In his efforts to create a new detection method, Dr. Tromberg focuses on examining the consumption of oxygen by tumors versus healthy cells and the recruitment of blood vessels around breast lesions (angiogenesis). He is also looking at the transition of postmenopausal breast tissue from collagen to fat and the breakdown of cells in the extra-cellular matrix-how breast cancer cells invade healthy tissue. His approach is to analyze the entire breast, looking for global changes that are characteristic of breast disease.
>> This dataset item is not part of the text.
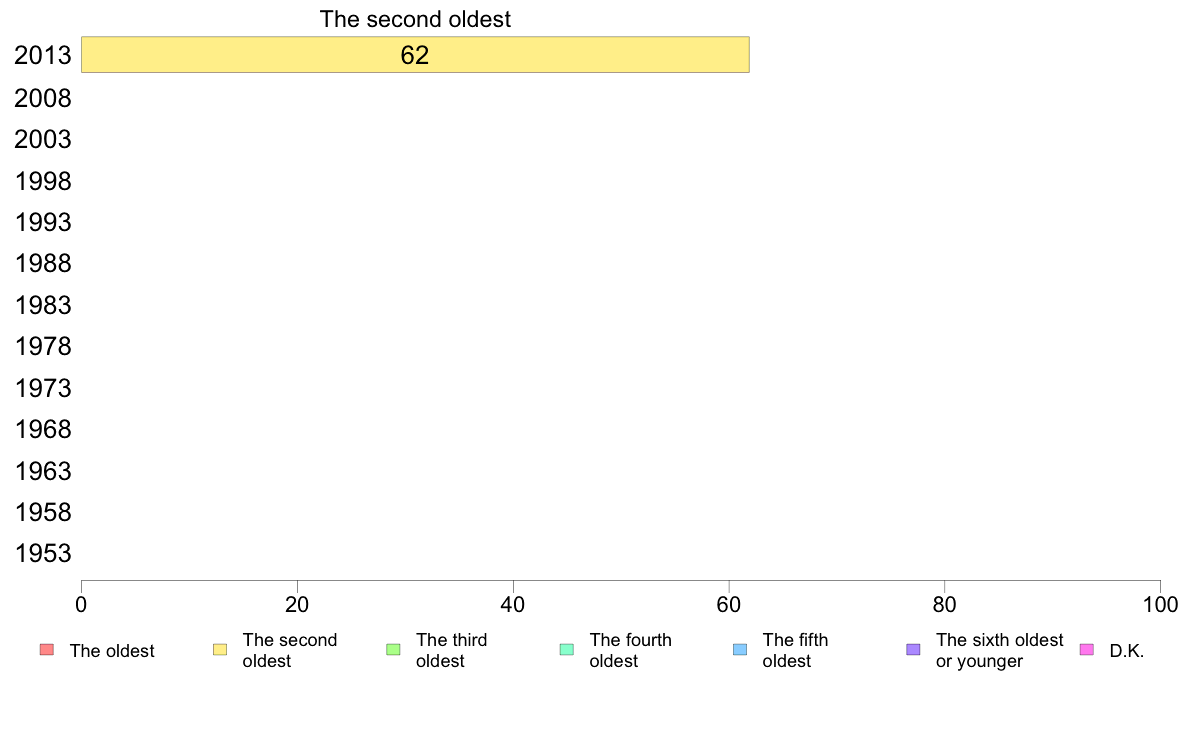Click the 2013 year label
This screenshot has width=1188, height=736.
point(43,55)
In one study, Dr. Tromberg and his colleagues scanned breast tissue from 28 volunteers (ages 18 through 64), measuring how fat, water, and hemoglobin changed as women aged. The handheld unit-slightly larger than an ultrasound device-was able to determine the components of breast tissue regardless of its density or the woman's age, hormone levels, and menopausal status. It might also prove valuable in determining which patients are at high risk of recurrence post treatment, for monitoring the impact of chemotherapy on breast tissue, and for measuring the efficacy of chemoprevention strategies.
His work now includes measurements of locally advanced tumors with the goal of determining how individuals respond to presurgical, neoadjuvant chemotherapy. In addition, patients are recruited from the STAR Trial to determine the effects of chemoprevention drugs like tamoxifen and raloxifene on breast tissue. Women interested in participating in this research can contact Montana Watna, at (949) 824-9265 or Donna Jackson at (714) 456-8549.
Of course it isn't enough to visualize or characterize the changes occurring in the body. They must be quantified for medical and research purposes. Dr. Tromberg and his team are investigating and comparing units of measurement with the best utility.
While this form of optical spectroscopy isn't ready for prime time yet, going forward it has the potential to become a powerful diagnostic tool that could both detect initial cancer and determine which patients are at high risk of recurrence after treatment. Optical spectroscopy might also be used to monitor the impact of chemotherapy on breast tissue and to measure the effectiveness of chemoprevention strategies such as giving drugs like tamoxifen to high-risk healthy women.
The grant from the California BCRP has enabled Dr. Tromberg to build another scanner for use at University of California, San Francisco. He seeks to increase the number of sites that will conduct the research so that more women can be enrolled in these studies. At $75,000 the equipment is much more reasonable than any of the currently used methods, and it is designed for convenient use as a bedside device. From this advocate's optical perspective, it's all looking good. There's one more bonus: it makes one feel as if watching all those Star Trek episodes was time constructively spent!!
Dr. Tromberg received a $50,000 IDEA award from CBCRP in 1996 to begin developing the optical density scanner and a $500,000 Translation Collaboration Research award in 2000 to refine the scanner and bring it into the clinic.